* _THE PROBLEM_
Count the lines in the entries below that contain the word "Open", and reply with only that number.

##############################

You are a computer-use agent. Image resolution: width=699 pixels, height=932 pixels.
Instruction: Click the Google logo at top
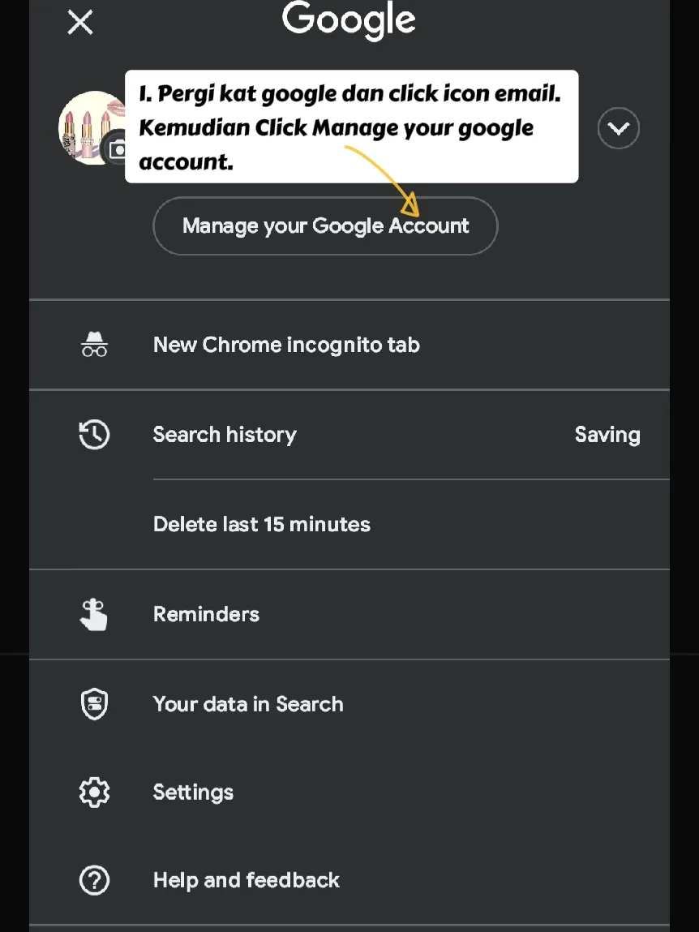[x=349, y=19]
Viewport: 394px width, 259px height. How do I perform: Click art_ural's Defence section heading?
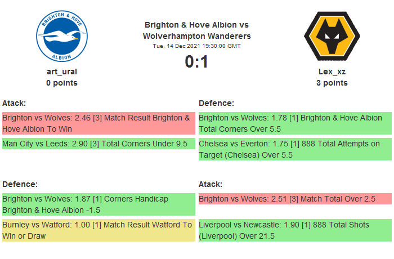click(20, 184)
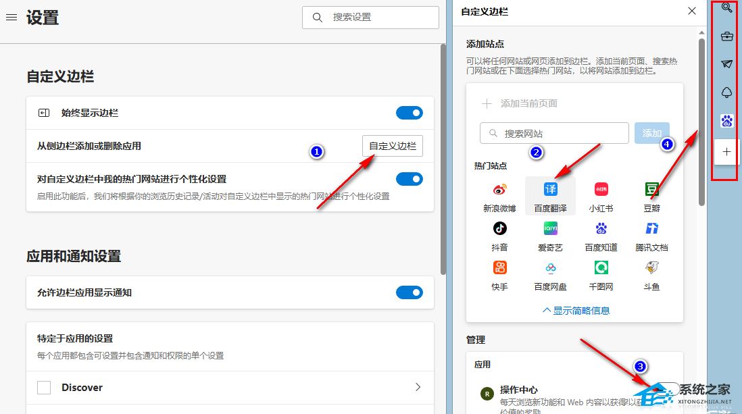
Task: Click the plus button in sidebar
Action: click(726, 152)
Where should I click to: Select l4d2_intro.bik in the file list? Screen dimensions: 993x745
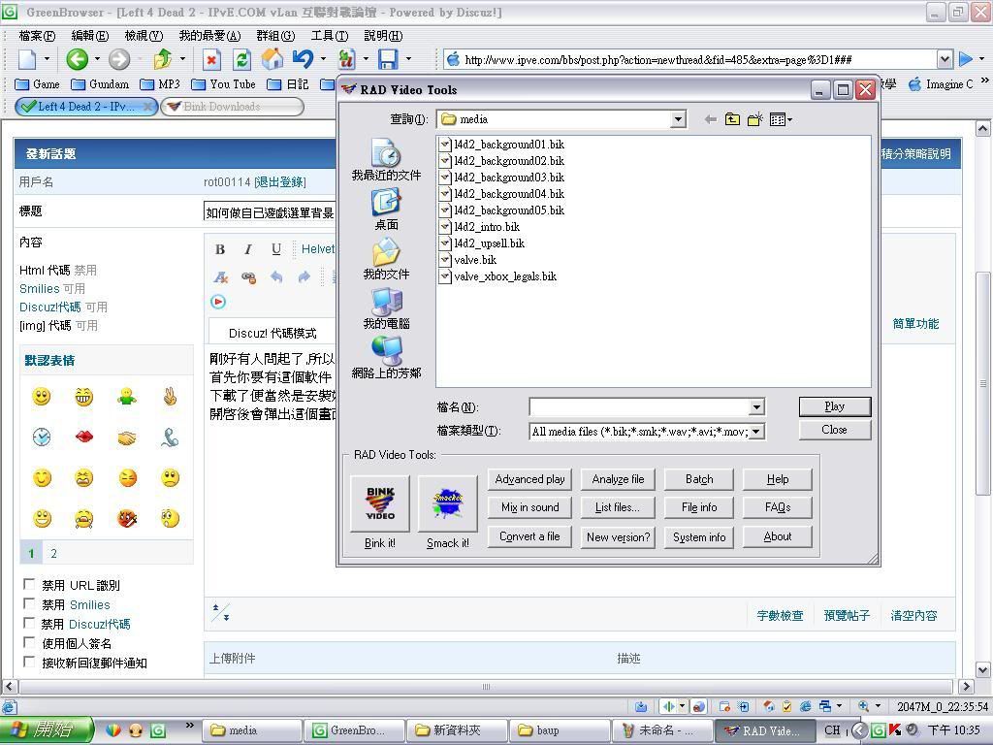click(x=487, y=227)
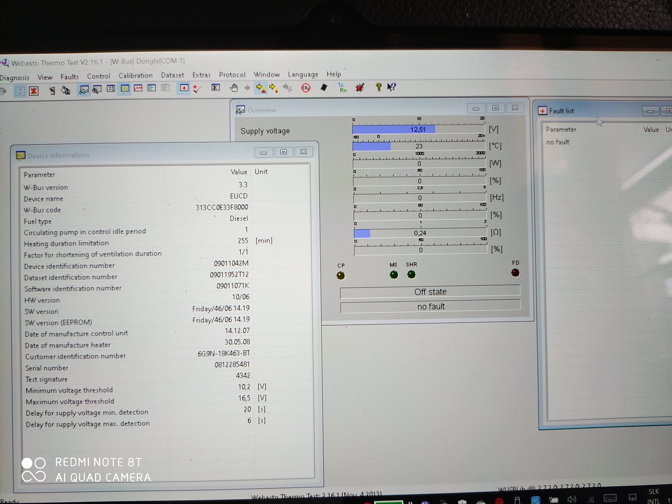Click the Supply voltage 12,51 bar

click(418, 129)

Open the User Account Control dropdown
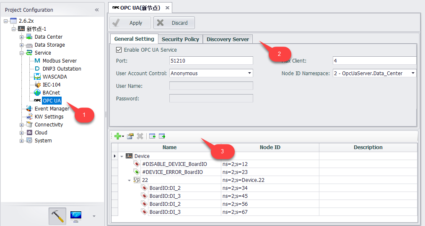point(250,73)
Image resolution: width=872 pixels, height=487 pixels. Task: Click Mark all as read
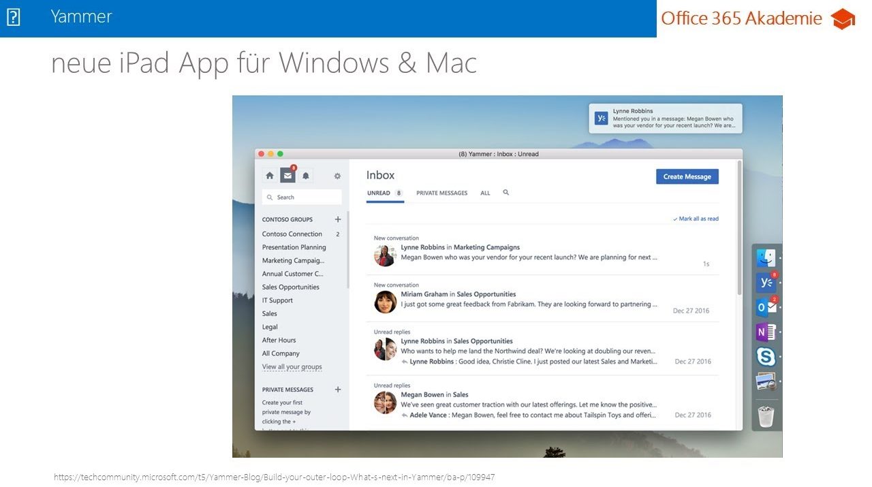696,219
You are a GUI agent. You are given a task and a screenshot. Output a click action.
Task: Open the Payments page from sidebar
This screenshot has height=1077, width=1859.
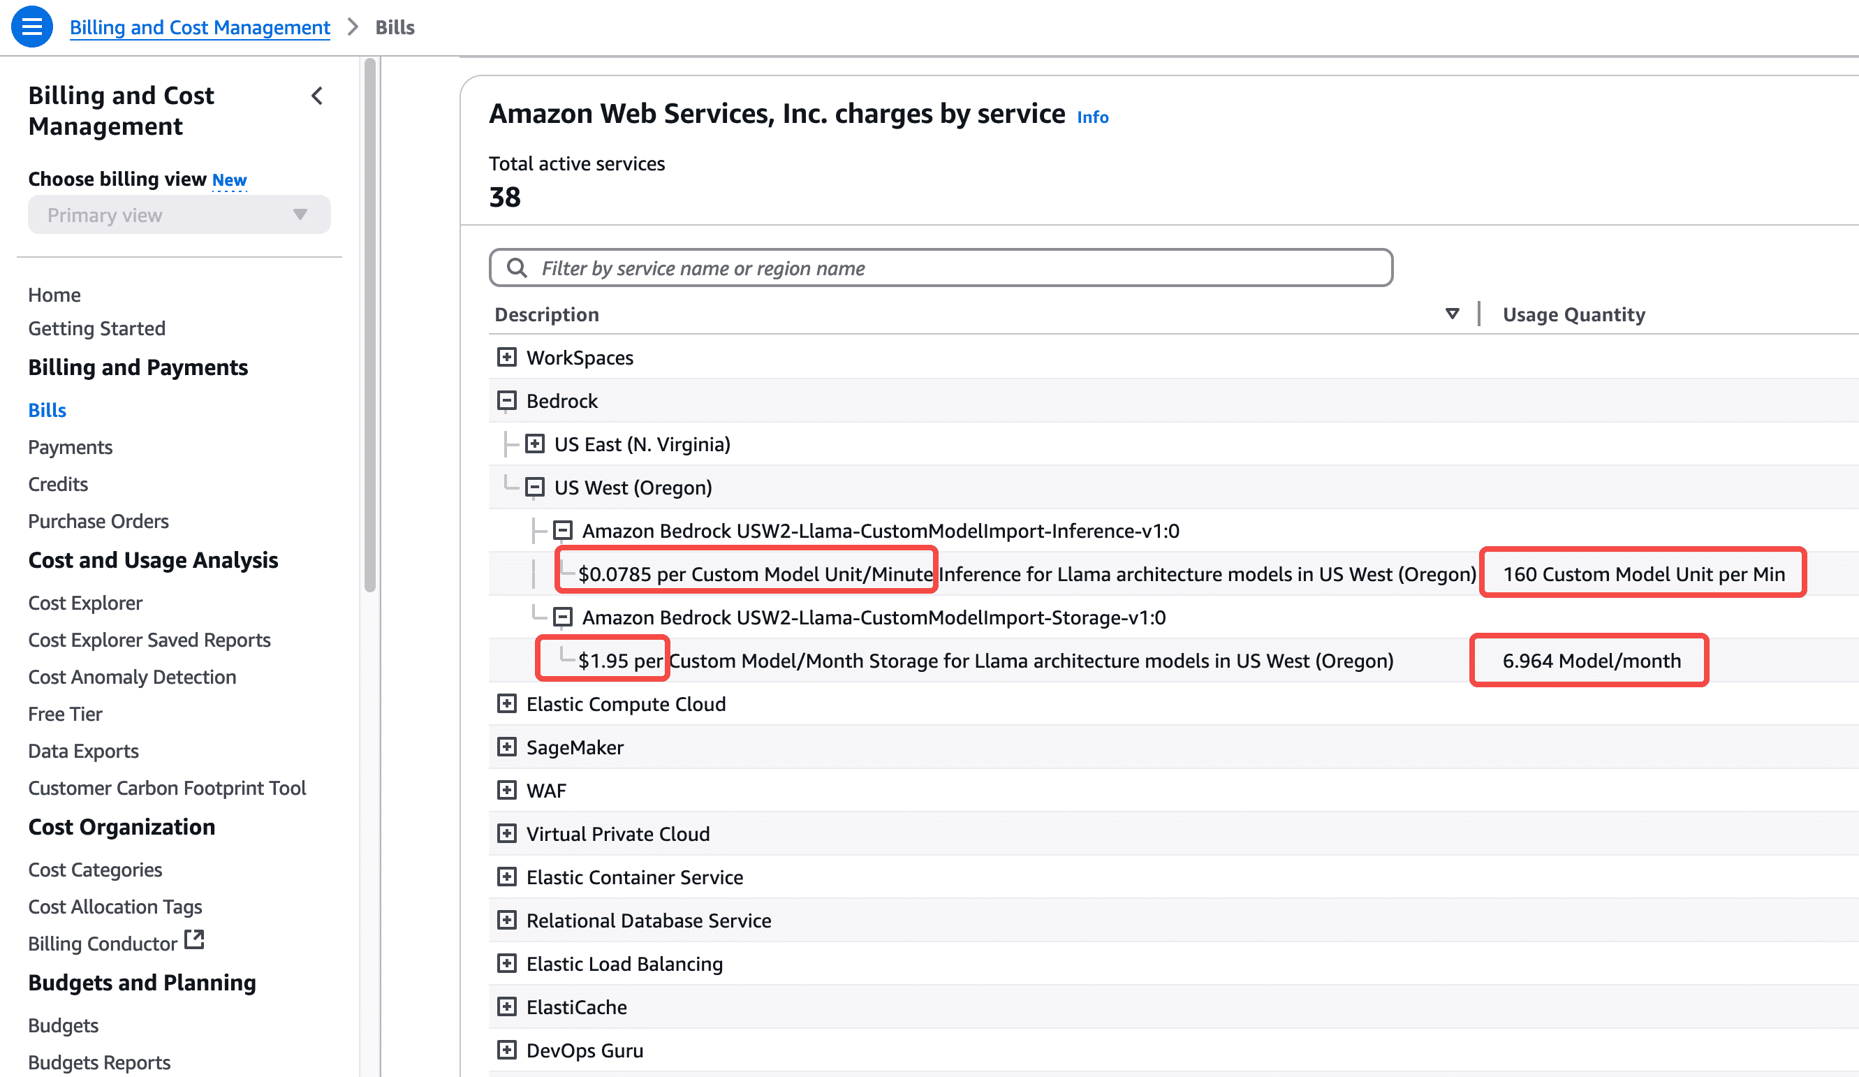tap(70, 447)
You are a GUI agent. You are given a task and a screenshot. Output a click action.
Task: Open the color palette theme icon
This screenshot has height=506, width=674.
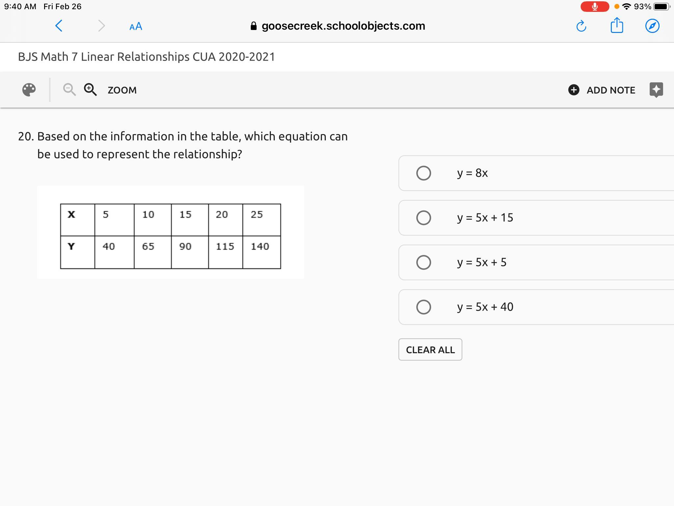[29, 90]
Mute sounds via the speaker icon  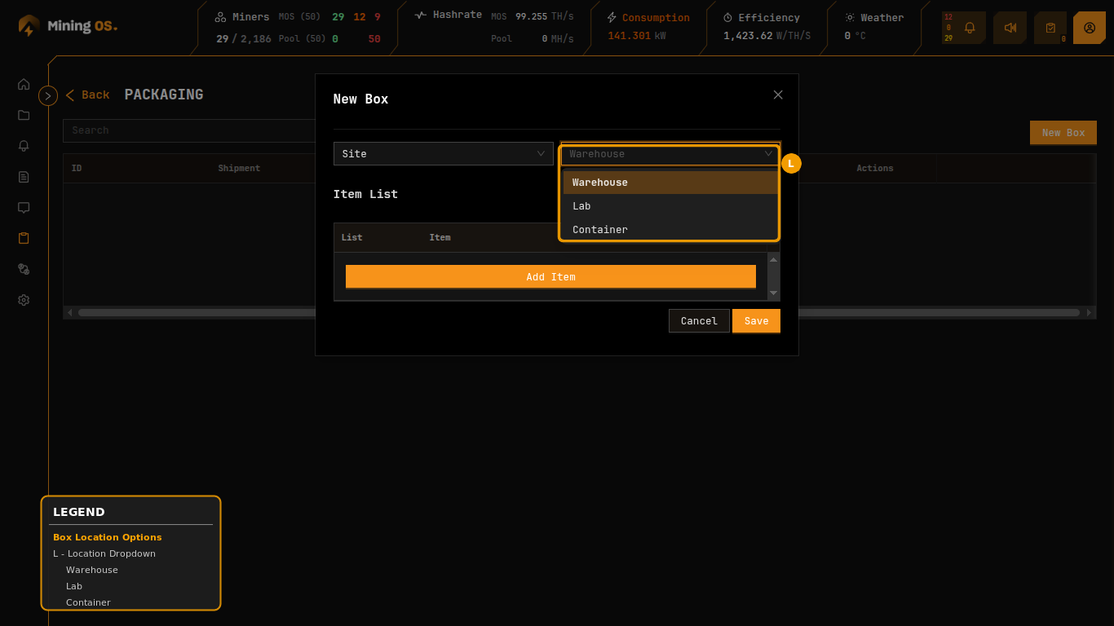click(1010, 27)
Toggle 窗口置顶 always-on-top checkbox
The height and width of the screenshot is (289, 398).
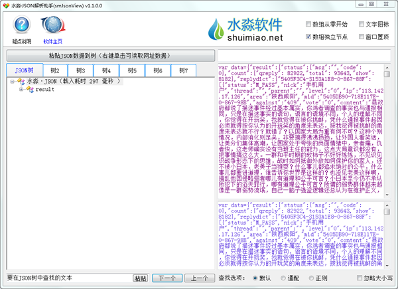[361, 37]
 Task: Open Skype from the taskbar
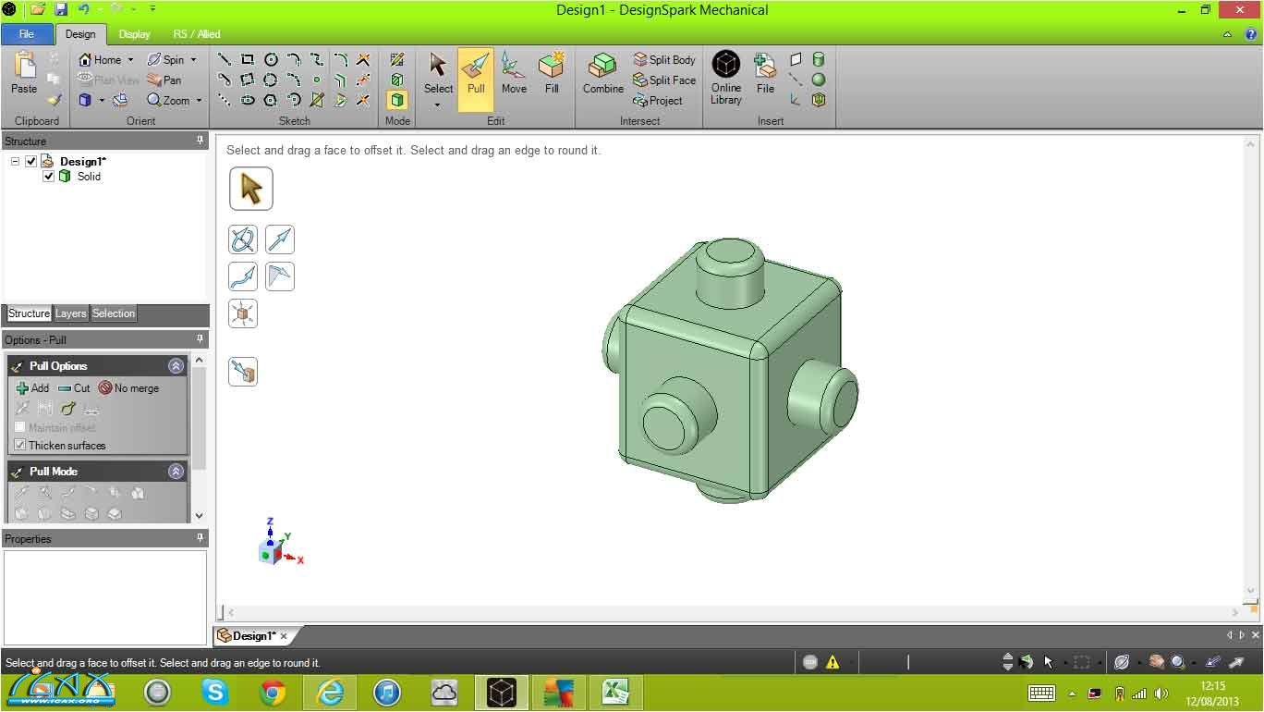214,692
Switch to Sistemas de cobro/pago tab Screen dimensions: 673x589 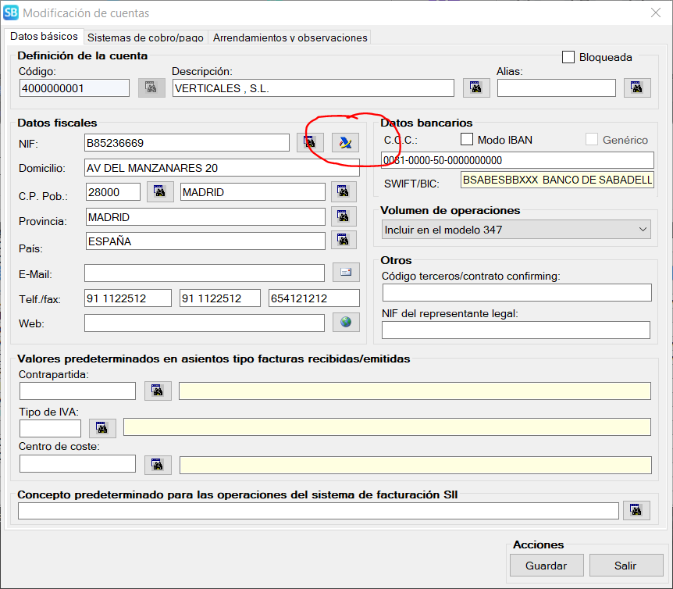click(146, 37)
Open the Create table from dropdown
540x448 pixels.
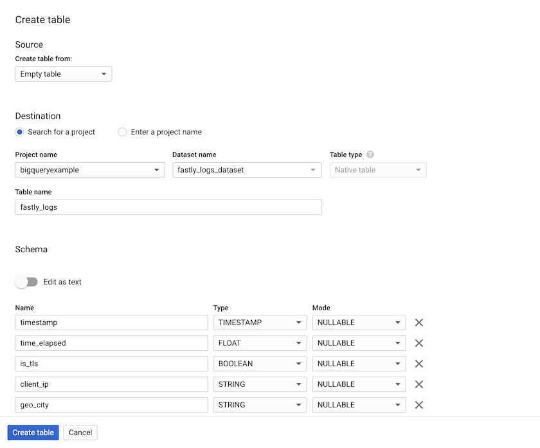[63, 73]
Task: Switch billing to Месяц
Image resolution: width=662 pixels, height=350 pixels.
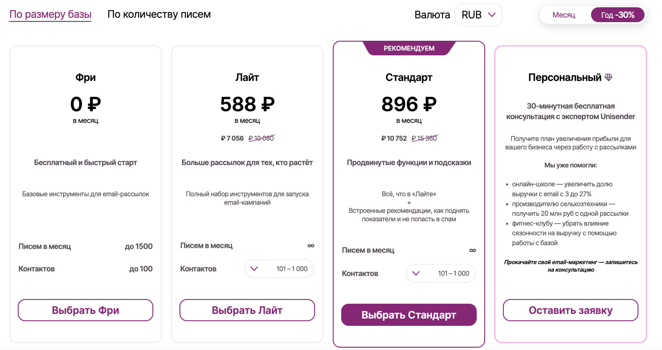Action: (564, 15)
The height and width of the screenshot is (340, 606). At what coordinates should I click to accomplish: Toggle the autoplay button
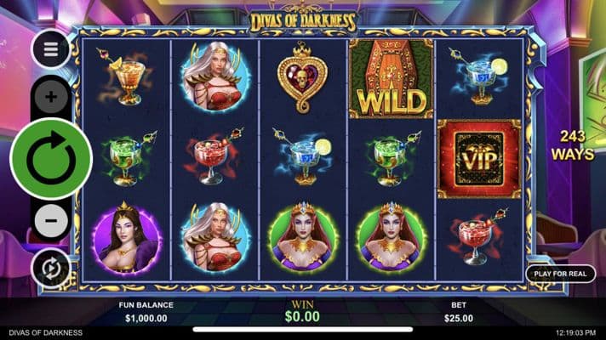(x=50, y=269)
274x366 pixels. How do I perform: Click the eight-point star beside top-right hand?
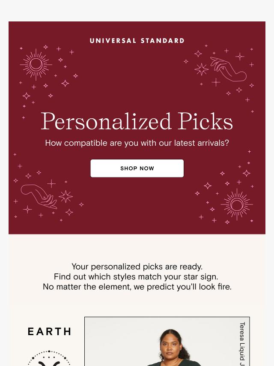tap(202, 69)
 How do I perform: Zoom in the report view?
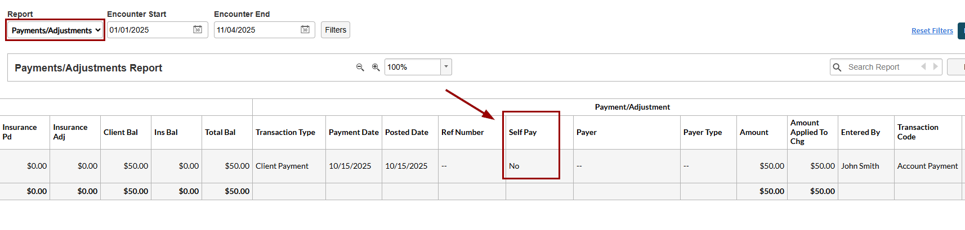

##############################

* _OUTPUT OF THE TASK_
5